La traque du tueur n’est pas inintéressante mais n’a au final rien de très surprenant non plus. Par contre, ce récit se fait en parallèle de retours sur le passé de Prévôt. Ces passages permettent de mieux cerner le personnage et ses relations avec les autres protagonistes. La découverte de ce quartier et de l’univers qui l’entoure est en fait plus emballante que l’enquête qui sert de fil rouge au récit. Tout ça semble d’ailleurs avoir pas mal de potentiel. Polansky ne détaille pas tous les éléments qu’il nous présente, ce qui permet de ne pas alourdir le récit et d’en garder un peu pour une suite éventuelle.
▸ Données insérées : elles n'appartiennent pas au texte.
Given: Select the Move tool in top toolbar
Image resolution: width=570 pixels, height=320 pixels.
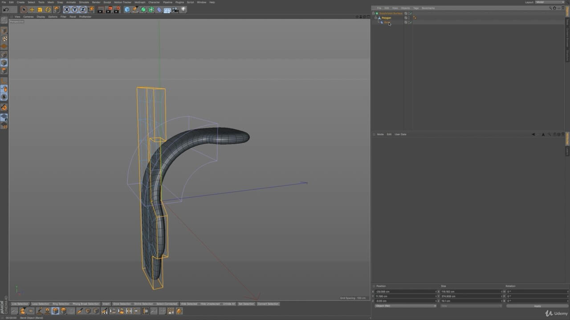Looking at the screenshot, I should [32, 9].
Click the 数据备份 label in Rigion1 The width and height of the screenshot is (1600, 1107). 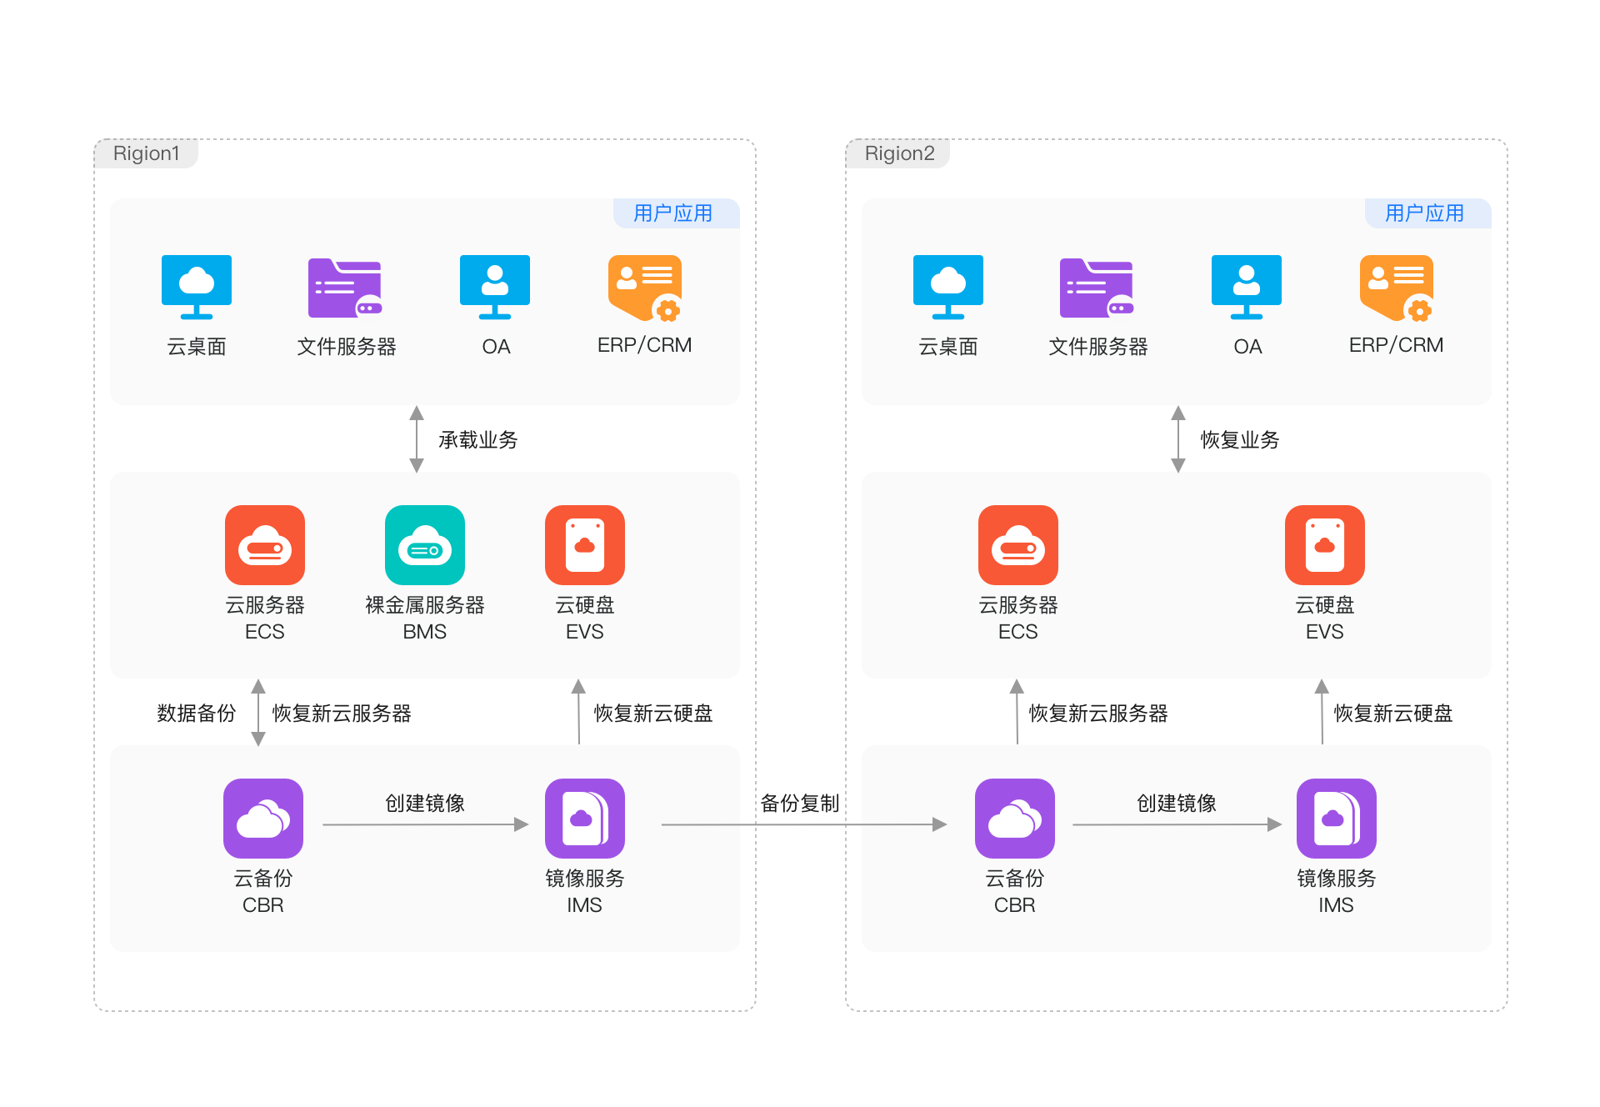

La société que Polansky utilise comme décor peut aussi s’interpréter comme une critique de la société américaine actuelle.
Avec Le baiser du rasoir Daniel Polansky propose un mélange intéressant de polar et de fantasy. Si la résolution de l’intrigue n’a rien de fracassante, on retrouve assez bien certains codes du genre tout en étant dans un univers de fantasy sombre. Le livre se suffit à lui-même, mais la fin laisse la possibilité d’une suite, dans laquelle le narrateur risque de payer les conséquences de ses actes. Peut-être que j’y jetterai un coup d’oeil.
Le baiser du rasoir (The Straight Razor Cure)
de Daniel Polansky
traduit par Patrick Marcel
illustration de Fred Augis
éditions Bragelonne / Folio SF
377 pages (grand format) 466 pages (poche)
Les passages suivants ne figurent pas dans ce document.